Test #8

roedoejet · 2019-09-19T19:52:37Z

Hey all,

So this is hopefully the last big exorcism of the g2p functionality from ReadAlong-Studio. The only thing left to go really is the LexiconG2P, and I'm sort of only half-certain I want to bring it over.

We've been documenting modules well with a standard that puts two shebangs at the top:

#!/usr/bin/env python3
# -*- coding: utf-8 -*-

The docstring is then wrapped with pound signs like:

#########################################################################
#
# end_to_end.py
#
# Takes an XML file (preferrably using TEI conventions) and
# makes:
#
# 1. An XML file with added IDs for elements (if the elements didn't
#    already have ID attributes)
# 2. An FSG file where the transitions are those IDs.
# 3. A dictionary file giving a mapping between IDs and approximate
#    pronunciations in ARPABET
#
#
# The XML file needs to have xml:lang attributes; if tokenization is
# not performed (indicated with <w> elements) it will be attempted
# automatically.  Alignment can be done at any level of analysis; if
# there are, for example, morpheme tags (<m>), you can make that be
# the level of analysis with the option --unit m
#
# TODO: Add numpy standard docstrings to functions
##########################################################################

I think this is a good standard to keep. All of our method and function docstrings were formatted slightly differently, so I thought we could pick a standard? I put a lot of docstrings in with the numpy docstring standard format, which I think is a nice balance of readability and features (we can autodoc in Sphinx with them). If anybody has strong feelings, we can change this, but just let me know! You can look at some of the commits here for examples or check it out here. There's a nice extension for vscode here, but you have to change the setting (Preferences > Settings > Extensions) to use numpy docstrings (the default is docBlockr)

By gutting the G2P, you'll notice all the lang files are gone. I'd like to try and get us to enter the lang files into G2P first. Languages get added as folders by ISO code here: https://github.com/roedoejet/g2p/tree/master/g2p/mappings/langs. Then, lookup tables can be added either as xlsx, csv, or json files.
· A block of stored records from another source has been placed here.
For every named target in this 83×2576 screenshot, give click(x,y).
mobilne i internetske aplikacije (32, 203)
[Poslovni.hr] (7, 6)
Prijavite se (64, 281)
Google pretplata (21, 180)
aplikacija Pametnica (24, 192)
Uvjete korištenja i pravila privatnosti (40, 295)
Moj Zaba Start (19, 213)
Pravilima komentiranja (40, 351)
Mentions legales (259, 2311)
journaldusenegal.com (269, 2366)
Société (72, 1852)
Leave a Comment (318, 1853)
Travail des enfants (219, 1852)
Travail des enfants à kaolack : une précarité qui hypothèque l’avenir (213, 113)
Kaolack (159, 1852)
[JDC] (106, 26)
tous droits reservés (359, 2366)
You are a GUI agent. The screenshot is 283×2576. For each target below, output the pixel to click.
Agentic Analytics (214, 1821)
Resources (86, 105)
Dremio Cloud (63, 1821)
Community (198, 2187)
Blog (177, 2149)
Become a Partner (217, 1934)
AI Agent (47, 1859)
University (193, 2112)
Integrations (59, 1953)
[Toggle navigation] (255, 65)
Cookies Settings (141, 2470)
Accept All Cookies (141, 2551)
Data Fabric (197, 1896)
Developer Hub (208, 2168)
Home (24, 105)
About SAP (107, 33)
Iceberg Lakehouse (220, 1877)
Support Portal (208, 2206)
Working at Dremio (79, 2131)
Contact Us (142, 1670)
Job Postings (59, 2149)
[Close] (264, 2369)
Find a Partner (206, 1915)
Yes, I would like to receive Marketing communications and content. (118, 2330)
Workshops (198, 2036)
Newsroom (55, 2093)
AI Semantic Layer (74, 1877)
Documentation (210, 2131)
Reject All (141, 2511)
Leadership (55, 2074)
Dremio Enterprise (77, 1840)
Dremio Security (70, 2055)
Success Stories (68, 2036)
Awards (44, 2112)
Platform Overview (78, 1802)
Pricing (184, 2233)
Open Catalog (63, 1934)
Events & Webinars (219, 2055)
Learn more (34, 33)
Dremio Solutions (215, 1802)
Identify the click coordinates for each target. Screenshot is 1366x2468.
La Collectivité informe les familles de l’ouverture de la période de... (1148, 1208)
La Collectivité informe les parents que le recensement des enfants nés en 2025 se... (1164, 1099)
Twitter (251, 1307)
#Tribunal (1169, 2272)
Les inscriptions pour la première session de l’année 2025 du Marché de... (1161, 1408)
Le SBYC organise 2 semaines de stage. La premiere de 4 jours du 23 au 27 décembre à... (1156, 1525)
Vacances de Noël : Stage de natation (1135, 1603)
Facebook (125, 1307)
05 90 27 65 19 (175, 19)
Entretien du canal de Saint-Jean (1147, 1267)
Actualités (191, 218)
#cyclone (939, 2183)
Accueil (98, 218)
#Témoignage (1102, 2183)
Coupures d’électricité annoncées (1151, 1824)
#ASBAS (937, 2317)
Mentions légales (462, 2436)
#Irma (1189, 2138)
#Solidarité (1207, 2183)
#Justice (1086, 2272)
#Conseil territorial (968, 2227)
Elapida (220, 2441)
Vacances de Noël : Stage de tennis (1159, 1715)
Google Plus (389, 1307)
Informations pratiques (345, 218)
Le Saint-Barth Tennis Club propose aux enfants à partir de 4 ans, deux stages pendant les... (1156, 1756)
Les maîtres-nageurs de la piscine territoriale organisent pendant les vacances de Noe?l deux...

Configurations for the lookup tables are specific in yaml like so:

<<: &shared
  language_name: Atikamekw
mappings:
  - display_name: Atikamekw to IPA
    in_lang: atj
    out_lang: atj-ipa
    type: mapping
    authors:
      - David Huggines Daines
      - Patrick Littell
    mapping: atj_to_ipa.json
    <<: *shared
  - display_name: Atikamekw IPA to English IPA
    in_lang: atj-ipa
    out_lang: eng-ipa
    type: mapping
    mapping: atj_ipa_to_eng_ipa.json
    <<: *shared

I copied over all of the lang files from ReadAlong-Studio and put them in 'as-is', but you can continue to add more and the G2P module now also has a built-in IPA mapping method in its CLI.

So, let's say you just have a map from atj to atj-ipa, but no automatic mapping from atj-ipa to eng-ipa yet. After pip install g2p you can just type g2p generate-mapping atj --ipa and it will put the generated lookup table and its corresponding config file in g2p/mappings/langs/generated. Currently you have to then update the cached version of the mappings manually by typing g2p update, but this will likely be rolled into the g2p generate-mapping command.

Hopefully this is clear, let me know if any of you have any questions, and I'll add @joanise as a reviewer once @dhdaines adds him to the repo.

roedoejet · 2019-09-19T20:33:25Z

So I guess because I took some of the unittests with me, coverage decreased 4.7% and that's showing an unsuccessful check. I think this is fine, once we merge this, we can coordinate our unit testing and get our coverage up.

littell · 2019-09-20T16:31:40Z

The only thing left to go really is the LexiconG2P, and I'm sort of only half-certain I want to bring it over.

Maybe it's time to scrap LexiconG2P and integrate a better third-party English g2p. I've already run into a case where the English name "Skyler" didn't appear in the lexicon. Or we can just treat every lexical item in there as a find/replace rule, sort them by length like usual, and add a few letter-level rules to sweep up the rest. (E.g. so "SKY" is the longest thing caught there, and then rules for "L" and "ER" pick up the rest.)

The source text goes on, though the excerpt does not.